Technology

Public health, private lives

August 09, 2010
Not what you expect: 20 per cent of adults continue to smoke despite its impact on life expectancy
Not what you expect: 20 per cent of adults continue to smoke despite its impact on life expectancy

In last Sunday’s Observer Professor Steve Field, chairman of the Royal College of General Practitioners, attacks our unhealthy, irresponsible lifestyles. "The truth is that too many of us neglect our health, and this is leading to increasing levels of illness and early death," he writes, clearly unaware of the recent announcement that death rates have fallen yet again (even in Scotland!) and that increasing numbers of us can expect to live into our nineties and beyond.
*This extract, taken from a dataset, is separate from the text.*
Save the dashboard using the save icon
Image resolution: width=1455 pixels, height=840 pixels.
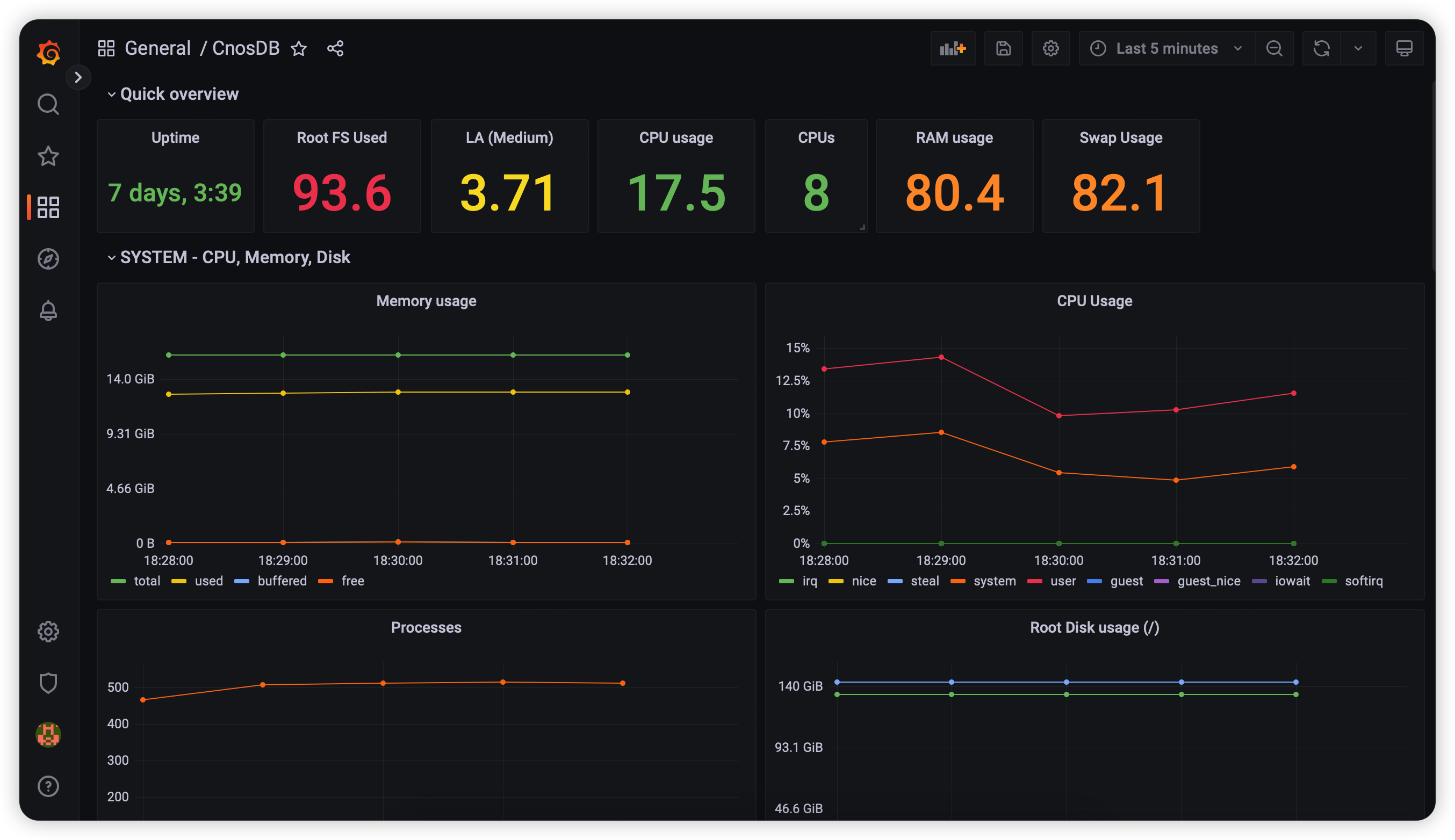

Professor Field berates us for not taking the repeated advice of doctors, scientists and official health campaigners to live longer by cutting out the stuff that makes us unhealthy. After all, who is unaware these days that smoking reduces your life expectancy? And yet, around 20 per cent of adults continue to do it.

Public health, however, use to be relatively straightforward. In 1901 a newborn British child could expect to live for 49 years (girls) or 45 years (boys). I say “expect”, but they probably didn’t expect the first and second world wars or, for that matter, hot running water, or the NHS. But 49 (or 45) years was what they got, on average.

This is largely because in 1901 14 per cent of those newborns would die in infancy. Read that again: 14 per cent. By 1930 it was 6 per cent. And today it’s less than 0.5 per cent. Simple public health measures like better hygiene and the conquest of infectious diseases, combined with improved nutrition and sanitation, saved millions of lives.

Between 1911 and 1915, 63 per cent of deaths happened before the age of 60. Today only 10 per cent of women and 15 per cent of men can expect to die before the age of 65. Chances are, you will be needing that pension after all.

Life expectancy in the UK is rising so fast that in the hour it takes to watch the production we’re performing at the Edinburgh Festival this year—Your Days Are Numbered: the maths of death—the average lifespan of the audience has risen by 12 minutes. So in effect, they’ve only expended 48 minutes enjoying topical comedy about maths and death.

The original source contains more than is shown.